Passage du texte:

= = = =

Il déplore que cette pratique se révèle très discriminatoire, par rapport aux populations en difficultés. Les défenseurs des devoirs ne tiennent pas compte des réalités sociales et font comme si tous les élèves vivaient dans un environnement chaleureux, aimant et soucieux d’aider aux acquisitions scolaires.
Les devoirs, selon lui, ne sont pas une activité d’apprentissage : ils servent rarement pour enseigner quelque chose. L’histoire des devoirs aux États-Unis se distingue de la nôtre ; en France, ils sont interdits depuis 1956. Aux États-Unis, dans les années 30, il y avait une forte opposition aux devoirs, et pourtant le niveau des élèves était nettement supérieur à celui d’aujourd’hui, même si les écoles de l’époque avaient leurs faiblesses. C’est dans les années 60, que les devoirs sont devenus à la mode. La méthode globale et les pratiques par découverte, alors très répandues, n’ayant pas les résultats escomptés, les enseignants, via les associations de parents d’élèves, ont décidé d’impliquer ces derniers dans les apprentissages. Les devoirs à la maison faisaient partie de la stratégie, ils relevaient désormais de la responsabilité des parents, ce qui permettait d’élargir les causes de l’échec. Siegfried Engelmann bien entendu est en total désaccord avec ce principe, lui qui clame depuis toujours que si l’élève n’a pas appris, c’est que le professeur n’a pas enseigné.

= = = =

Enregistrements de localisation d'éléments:
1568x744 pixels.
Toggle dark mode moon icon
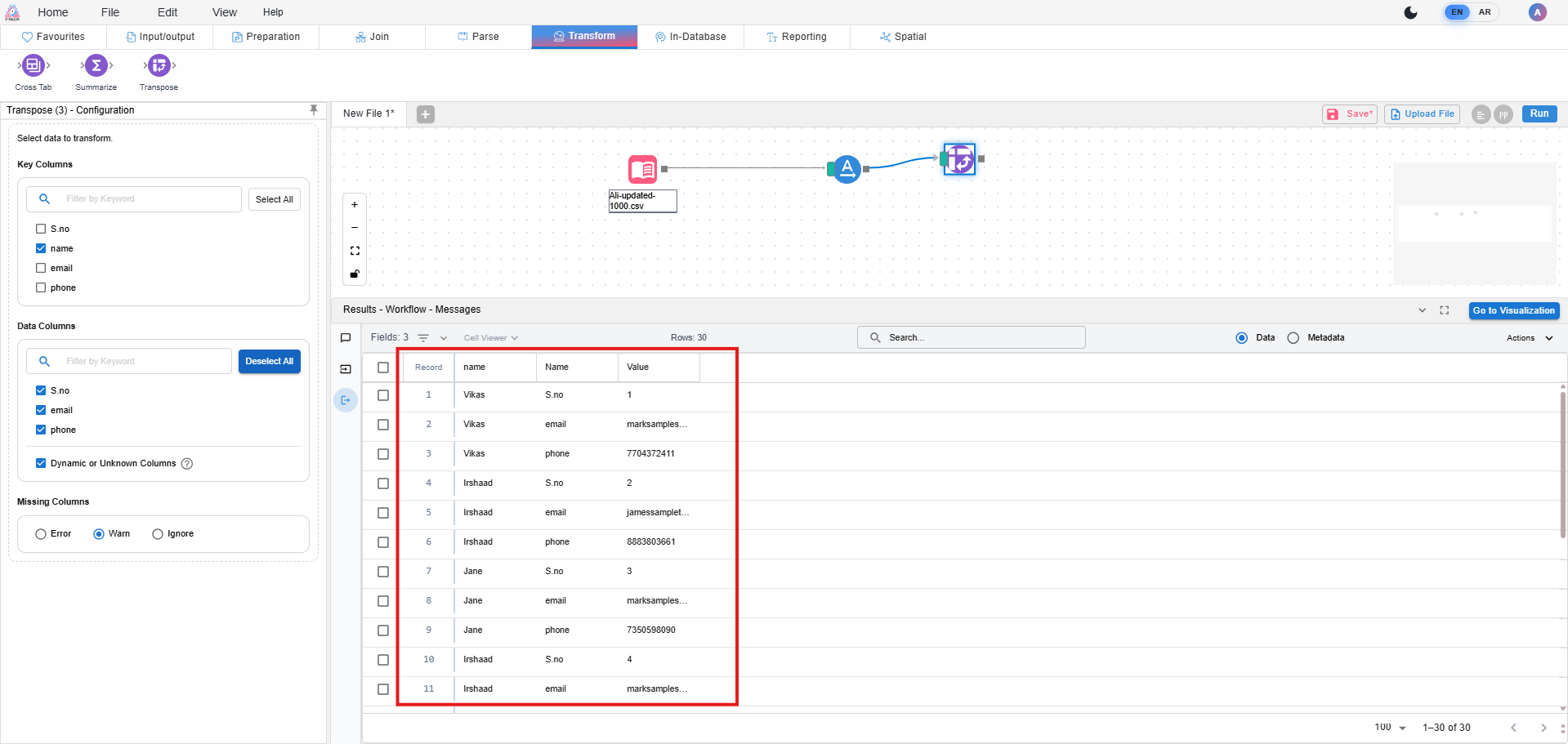[x=1410, y=12]
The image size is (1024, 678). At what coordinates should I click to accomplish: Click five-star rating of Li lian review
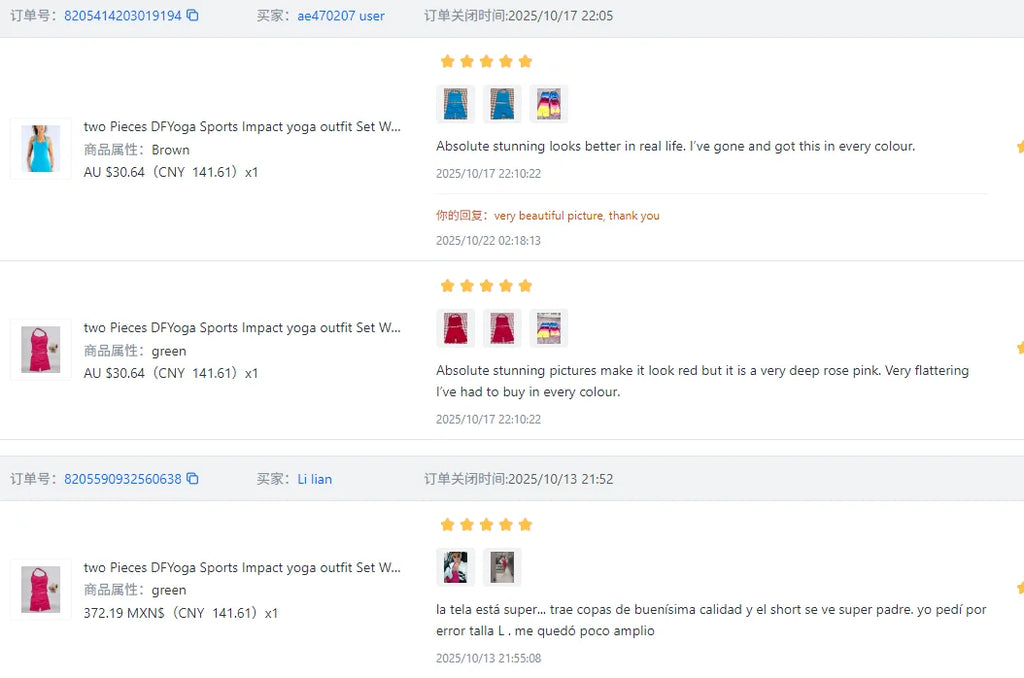[487, 525]
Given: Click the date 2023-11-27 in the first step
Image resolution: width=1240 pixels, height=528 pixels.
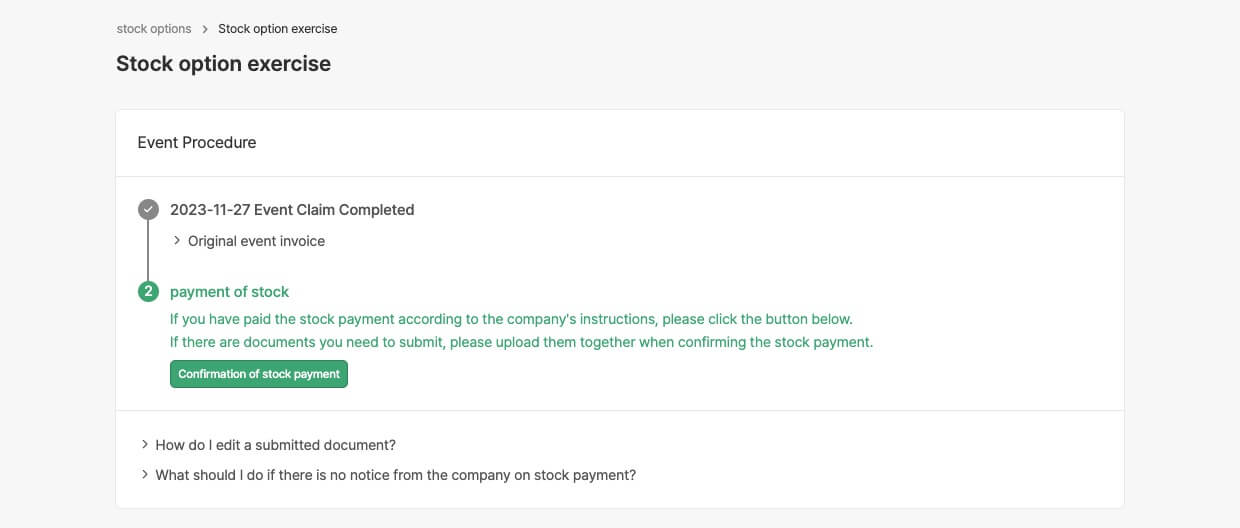Looking at the screenshot, I should (209, 210).
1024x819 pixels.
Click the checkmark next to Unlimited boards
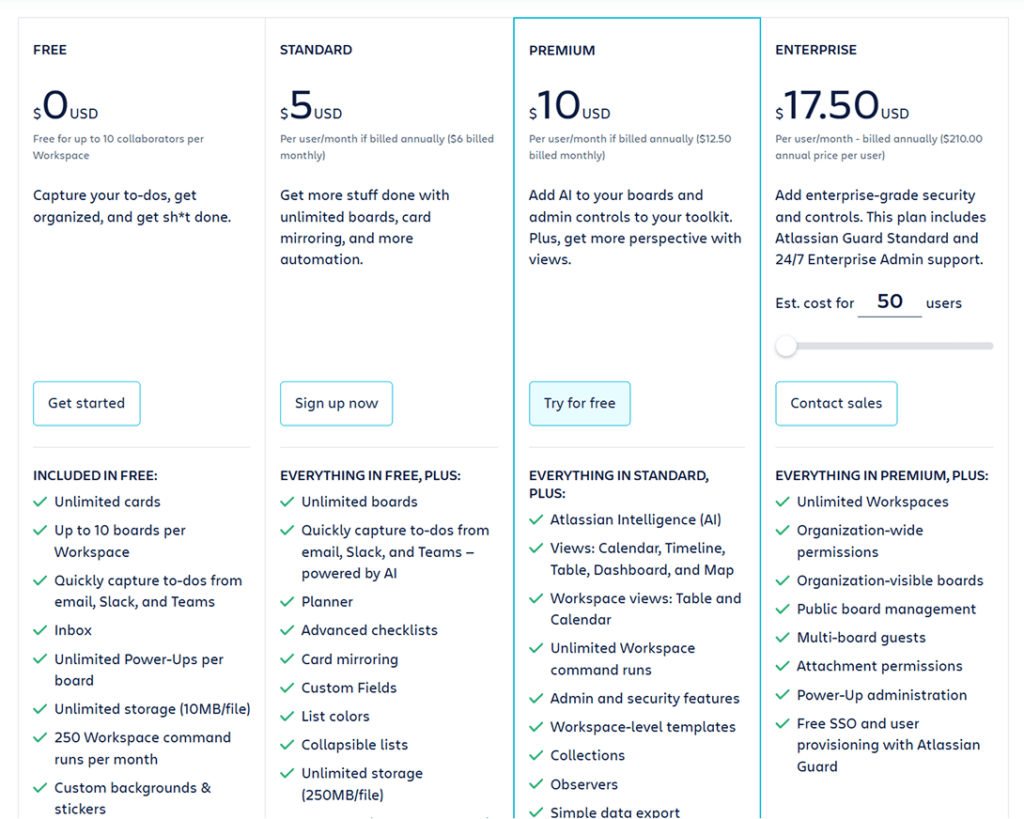pyautogui.click(x=287, y=502)
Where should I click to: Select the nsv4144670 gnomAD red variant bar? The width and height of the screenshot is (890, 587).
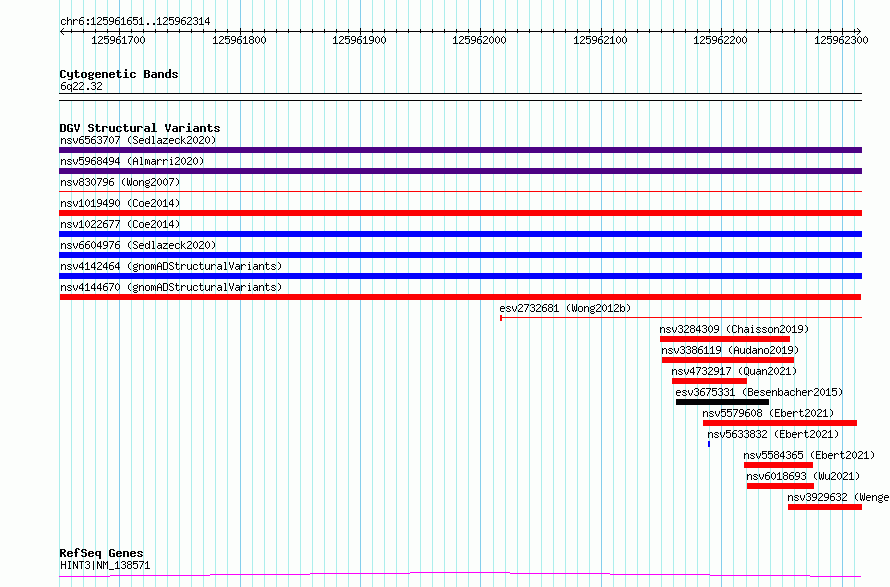tap(460, 297)
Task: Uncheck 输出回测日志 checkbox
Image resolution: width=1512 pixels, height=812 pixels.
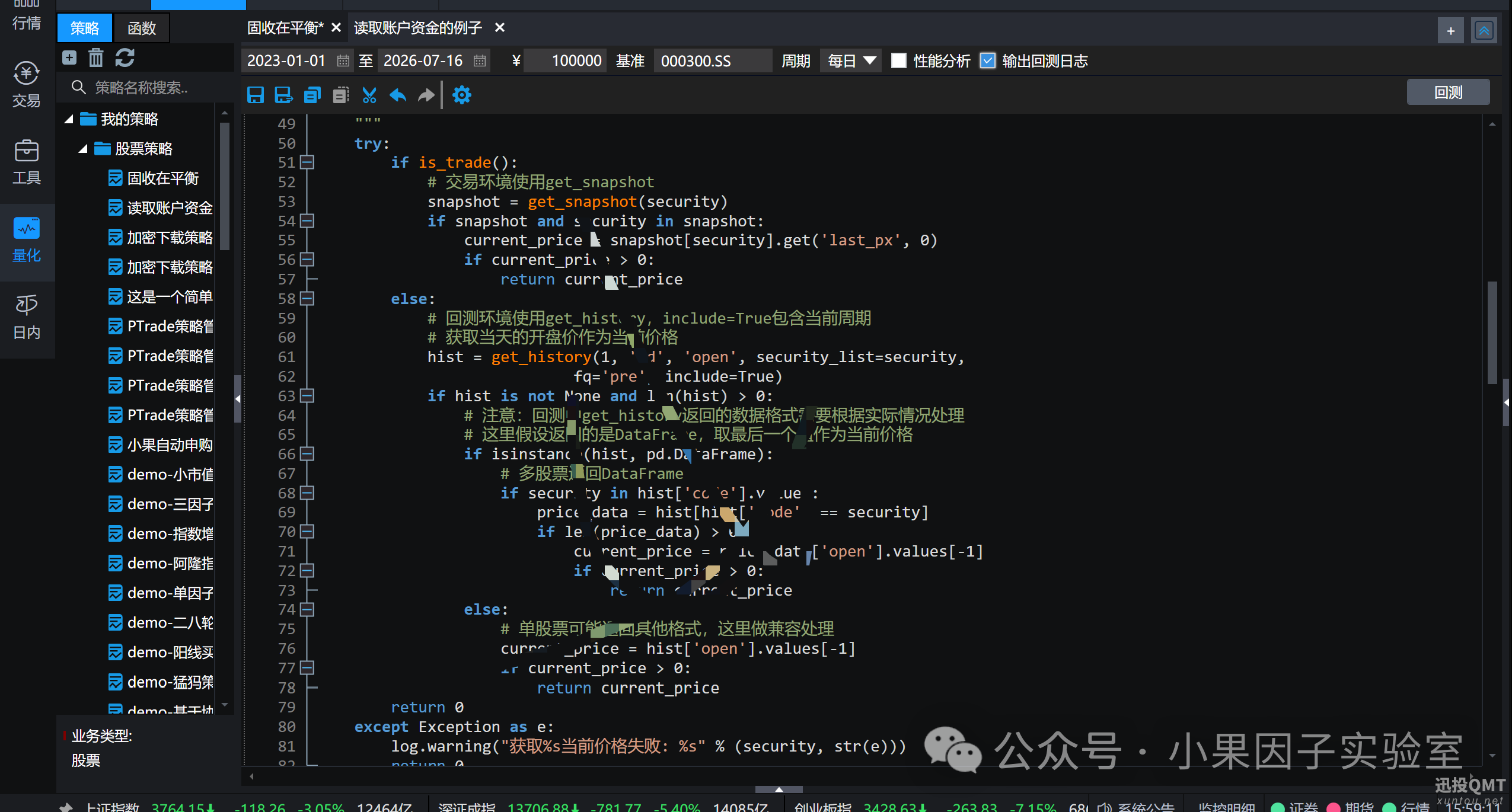Action: (x=988, y=60)
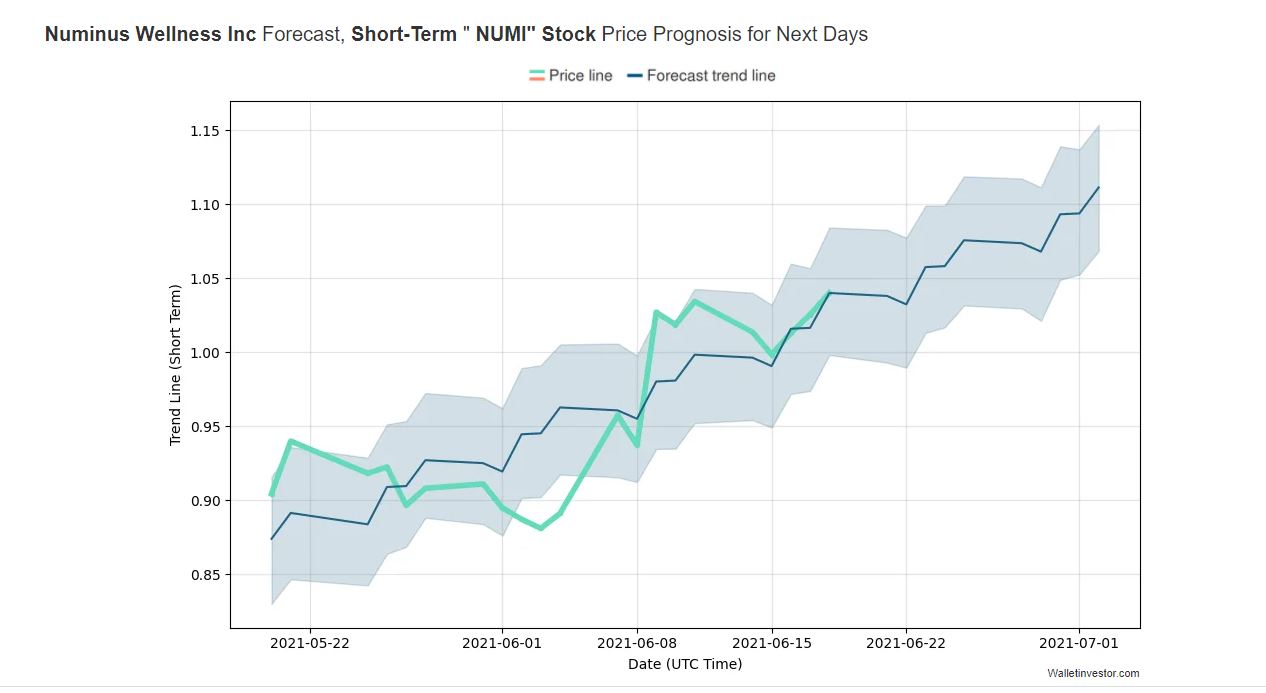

= = = =

Consigne écrite 1:
Reproduisez fidèlement le passage du texte sur les devoirs à la maison, de « Il déplore que » à « aux acquisitions scolaires. ».
Consigne écrite 2:
Sélectionnez chacune des lignes des enregistrements qui contiennent la chaîne « width », en tenant compte de la casse.
Ces enregistrements n'ont aucun rapport avec le texte.

Résultat attendu 1:
Il déplore que cette pratique se révèle très discriminatoire, par rapport aux populations en difficultés. Les défenseurs des devoirs ne tiennent pas compte des réalités sociales et font comme si tous les élèves vivaient dans un environnement chaleureux, aimant et soucieux d’aider aux acquisitions scolaires.

Résultat attendu 2:
Image resolution: width=1240 pixels, height=528 pixels.
Where should I click to: Select the nsv4144670 gnomAD red variant bar? The width and height of the screenshot is (890, 587).
Image resolution: width=1512 pixels, height=812 pixels.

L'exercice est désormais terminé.